▶ Task objective:
Set out the lines below as a numbered list, leaving out any blank lines. Begin at the line that has "You are a GUI" and stop after the line that has "pyautogui.click(x=582, y=51)".

▶ Extracted records:

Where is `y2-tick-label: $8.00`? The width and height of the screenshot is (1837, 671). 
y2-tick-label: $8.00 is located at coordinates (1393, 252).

* * *

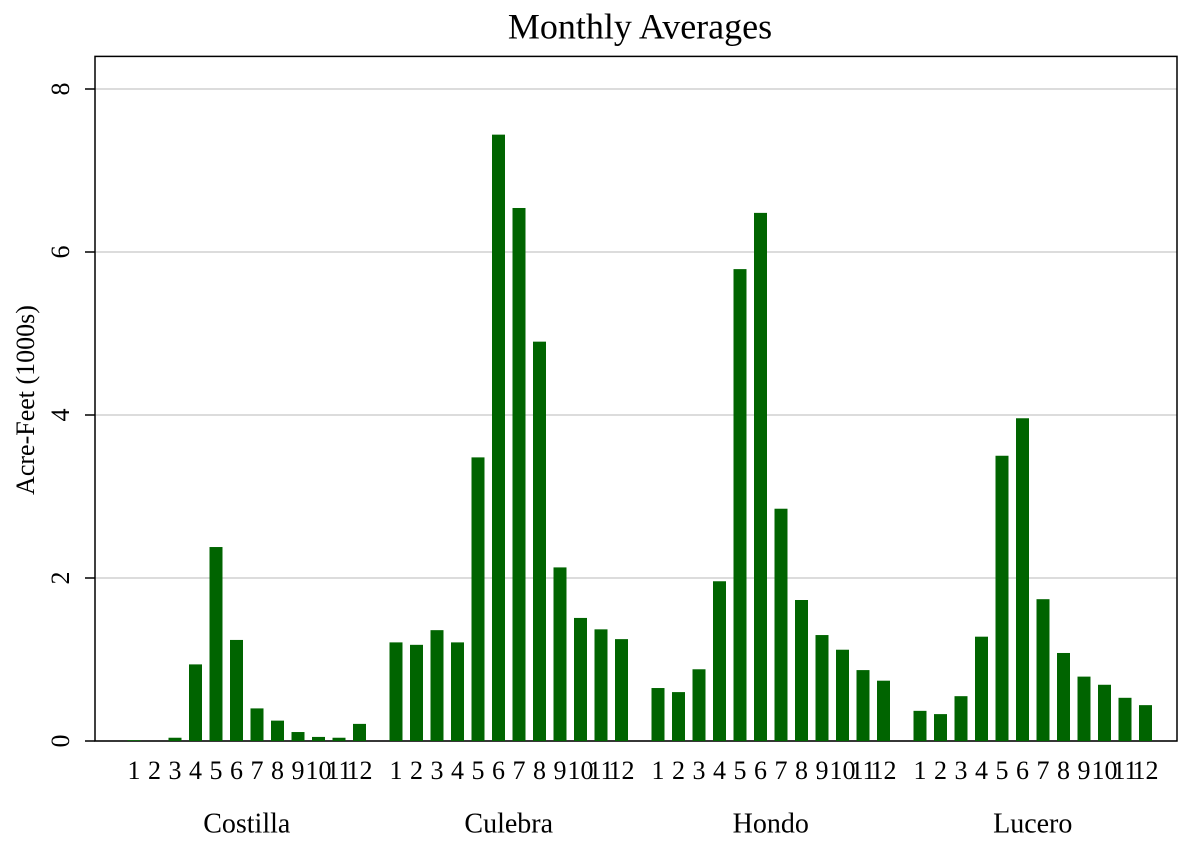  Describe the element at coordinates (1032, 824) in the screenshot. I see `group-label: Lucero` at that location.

--

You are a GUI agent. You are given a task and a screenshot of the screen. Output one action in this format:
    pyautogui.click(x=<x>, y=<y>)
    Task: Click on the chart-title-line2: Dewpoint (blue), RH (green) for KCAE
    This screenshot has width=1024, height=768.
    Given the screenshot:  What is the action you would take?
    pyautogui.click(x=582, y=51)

▶ Output of the exercise:
1. You are a GUI agent. You are given a task and a screenshot of the screen. Output one action in this format:
2.     pyautogui.click(x=<x>, y=<y>)
3.     Task: Click on the chart-title-line2: Dewpoint (blue), RH (green) for KCAE
4.     This screenshot has width=1024, height=768.
5.     Given the screenshot:  What is the action you would take?
6.     pyautogui.click(x=582, y=51)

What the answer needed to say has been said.